_What you will do_
Produce a verbatim transcription of all records.

_Information shown_
*** Block opens ***
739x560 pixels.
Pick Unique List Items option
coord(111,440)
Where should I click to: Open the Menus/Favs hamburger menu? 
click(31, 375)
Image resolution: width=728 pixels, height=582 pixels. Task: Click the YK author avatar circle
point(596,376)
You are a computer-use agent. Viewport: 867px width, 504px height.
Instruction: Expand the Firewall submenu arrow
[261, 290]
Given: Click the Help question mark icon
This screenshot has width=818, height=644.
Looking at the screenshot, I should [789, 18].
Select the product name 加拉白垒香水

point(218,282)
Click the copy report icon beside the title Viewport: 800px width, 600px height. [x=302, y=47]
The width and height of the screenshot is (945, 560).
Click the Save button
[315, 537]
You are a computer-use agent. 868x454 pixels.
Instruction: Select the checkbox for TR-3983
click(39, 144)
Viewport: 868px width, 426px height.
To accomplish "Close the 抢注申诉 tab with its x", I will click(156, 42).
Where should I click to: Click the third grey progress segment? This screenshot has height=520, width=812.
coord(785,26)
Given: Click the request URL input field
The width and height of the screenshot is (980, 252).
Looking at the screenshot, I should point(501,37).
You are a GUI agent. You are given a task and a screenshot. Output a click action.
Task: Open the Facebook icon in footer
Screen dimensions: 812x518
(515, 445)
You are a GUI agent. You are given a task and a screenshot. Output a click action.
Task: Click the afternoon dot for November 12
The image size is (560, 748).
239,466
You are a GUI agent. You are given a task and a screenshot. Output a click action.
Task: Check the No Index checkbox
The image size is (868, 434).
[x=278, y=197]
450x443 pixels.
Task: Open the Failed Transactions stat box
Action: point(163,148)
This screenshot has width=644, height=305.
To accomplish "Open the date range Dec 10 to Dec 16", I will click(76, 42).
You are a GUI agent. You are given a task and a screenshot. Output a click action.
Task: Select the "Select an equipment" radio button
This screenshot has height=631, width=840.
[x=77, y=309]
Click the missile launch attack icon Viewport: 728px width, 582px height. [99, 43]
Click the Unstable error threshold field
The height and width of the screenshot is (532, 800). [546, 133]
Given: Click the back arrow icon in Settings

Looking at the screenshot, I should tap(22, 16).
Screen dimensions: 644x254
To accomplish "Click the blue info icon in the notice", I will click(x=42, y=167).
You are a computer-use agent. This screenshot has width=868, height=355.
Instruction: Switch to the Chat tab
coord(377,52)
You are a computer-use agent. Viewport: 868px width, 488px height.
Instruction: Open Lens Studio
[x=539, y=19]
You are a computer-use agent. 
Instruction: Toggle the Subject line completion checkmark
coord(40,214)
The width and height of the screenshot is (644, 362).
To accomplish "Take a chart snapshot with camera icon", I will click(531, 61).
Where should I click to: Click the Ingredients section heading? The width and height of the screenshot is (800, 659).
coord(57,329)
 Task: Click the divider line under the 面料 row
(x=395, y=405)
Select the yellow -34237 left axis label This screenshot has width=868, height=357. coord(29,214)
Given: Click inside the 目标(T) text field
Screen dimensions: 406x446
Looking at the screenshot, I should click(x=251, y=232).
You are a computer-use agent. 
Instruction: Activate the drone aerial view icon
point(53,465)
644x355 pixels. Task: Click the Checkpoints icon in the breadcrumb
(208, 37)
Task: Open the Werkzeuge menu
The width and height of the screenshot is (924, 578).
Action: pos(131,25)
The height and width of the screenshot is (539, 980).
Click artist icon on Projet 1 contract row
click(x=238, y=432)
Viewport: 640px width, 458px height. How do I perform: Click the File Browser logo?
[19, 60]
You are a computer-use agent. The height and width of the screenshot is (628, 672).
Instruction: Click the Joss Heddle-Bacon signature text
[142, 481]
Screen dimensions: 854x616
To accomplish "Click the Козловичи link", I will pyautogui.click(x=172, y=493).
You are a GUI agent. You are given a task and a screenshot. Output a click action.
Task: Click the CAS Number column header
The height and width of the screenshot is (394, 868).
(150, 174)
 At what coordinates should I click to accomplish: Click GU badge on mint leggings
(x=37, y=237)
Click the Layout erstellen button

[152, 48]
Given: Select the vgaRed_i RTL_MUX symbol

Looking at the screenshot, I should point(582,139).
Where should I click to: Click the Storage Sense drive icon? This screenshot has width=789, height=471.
*** Block closes ***
_Solution for this task_
739x560 pixels.
Pick Unique List Items option
coord(111,440)
Where should I click to: Open the Menus/Favs hamburger menu? 
click(31, 375)
Image resolution: width=728 pixels, height=582 pixels. Task: Click the YK author avatar circle
point(596,376)
You are a computer-use agent. Viewport: 867px width, 504px height.
Instruction: Expand the Firewall submenu arrow
[261, 290]
Given: Click the Help question mark icon
This screenshot has width=818, height=644.
Looking at the screenshot, I should [789, 18].
Select the product name 加拉白垒香水

point(218,282)
Click the copy report icon beside the title Viewport: 800px width, 600px height. [x=302, y=47]
The width and height of the screenshot is (945, 560).
Click the Save button
[315, 537]
You are a computer-use agent. 868x454 pixels.
Instruction: Select the checkbox for TR-3983
click(39, 144)
Viewport: 868px width, 426px height.
To accomplish "Close the 抢注申诉 tab with its x", I will click(156, 42).
Where should I click to: Click the third grey progress segment? This screenshot has height=520, width=812.
coord(785,26)
Given: Click the request URL input field
The width and height of the screenshot is (980, 252).
Looking at the screenshot, I should point(501,37).
You are a GUI agent. You are given a task and a screenshot. Output a click action.
Task: Open the Facebook icon in footer
Screen dimensions: 812x518
(515, 445)
You are a GUI agent. You are given a task and a screenshot. Output a click action.
Task: Click the afternoon dot for November 12
The image size is (560, 748).
239,466
You are a GUI agent. You are given a task and a screenshot. Output a click action.
Task: Check the No Index checkbox
The image size is (868, 434).
[x=278, y=197]
450x443 pixels.
Task: Open the Failed Transactions stat box
Action: point(163,148)
This screenshot has width=644, height=305.
To accomplish "Open the date range Dec 10 to Dec 16", I will click(76, 42).
You are a GUI agent. You are given a task and a screenshot. Output a click action.
Task: Select the "Select an equipment" radio button
This screenshot has height=631, width=840.
[x=77, y=309]
Click the missile launch attack icon Viewport: 728px width, 582px height. [99, 43]
Click the Unstable error threshold field
The height and width of the screenshot is (532, 800). [546, 133]
Given: Click the back arrow icon in Settings

Looking at the screenshot, I should tap(22, 16).
Screen dimensions: 644x254
To accomplish "Click the blue info icon in the notice", I will click(x=42, y=167).
You are a computer-use agent. This screenshot has width=868, height=355.
Instruction: Switch to the Chat tab
coord(377,52)
You are a computer-use agent. Viewport: 868px width, 488px height.
Instruction: Open Lens Studio
[x=539, y=19]
You are a computer-use agent. 
Instruction: Toggle the Subject line completion checkmark
coord(40,214)
The width and height of the screenshot is (644, 362).
To accomplish "Take a chart snapshot with camera icon", I will click(531, 61).
Where should I click to: Click the Ingredients section heading? The width and height of the screenshot is (800, 659).
coord(57,329)
 Task: Click the divider line under the 面料 row
(x=395, y=405)
Select the yellow -34237 left axis label This screenshot has width=868, height=357. coord(29,214)
Given: Click inside the 目标(T) text field
Screen dimensions: 406x446
Looking at the screenshot, I should click(x=251, y=232).
You are a computer-use agent. 
Instruction: Activate the drone aerial view icon
point(53,465)
644x355 pixels. Task: Click the Checkpoints icon in the breadcrumb
(208, 37)
Task: Open the Werkzeuge menu
The width and height of the screenshot is (924, 578).
Action: pos(131,25)
The height and width of the screenshot is (539, 980).
Click artist icon on Projet 1 contract row
click(x=238, y=432)
Viewport: 640px width, 458px height. How do I perform: Click the File Browser logo?
[19, 60]
You are a computer-use agent. The height and width of the screenshot is (628, 672).
Instruction: Click the Joss Heddle-Bacon signature text
[142, 481]
Screen dimensions: 854x616
To accomplish "Click the Козловичи link", I will pyautogui.click(x=172, y=493).
You are a GUI agent. You are given a task and a screenshot. Output a click action.
Task: Click the CAS Number column header
The height and width of the screenshot is (394, 868).
(150, 174)
 At what coordinates should I click to accomplish: Click GU badge on mint leggings
(x=37, y=237)
Click the Layout erstellen button

[152, 48]
Given: Select the vgaRed_i RTL_MUX symbol

Looking at the screenshot, I should point(582,139).
Where should I click to: Click the Storage Sense drive icon? This screenshot has width=789, height=471.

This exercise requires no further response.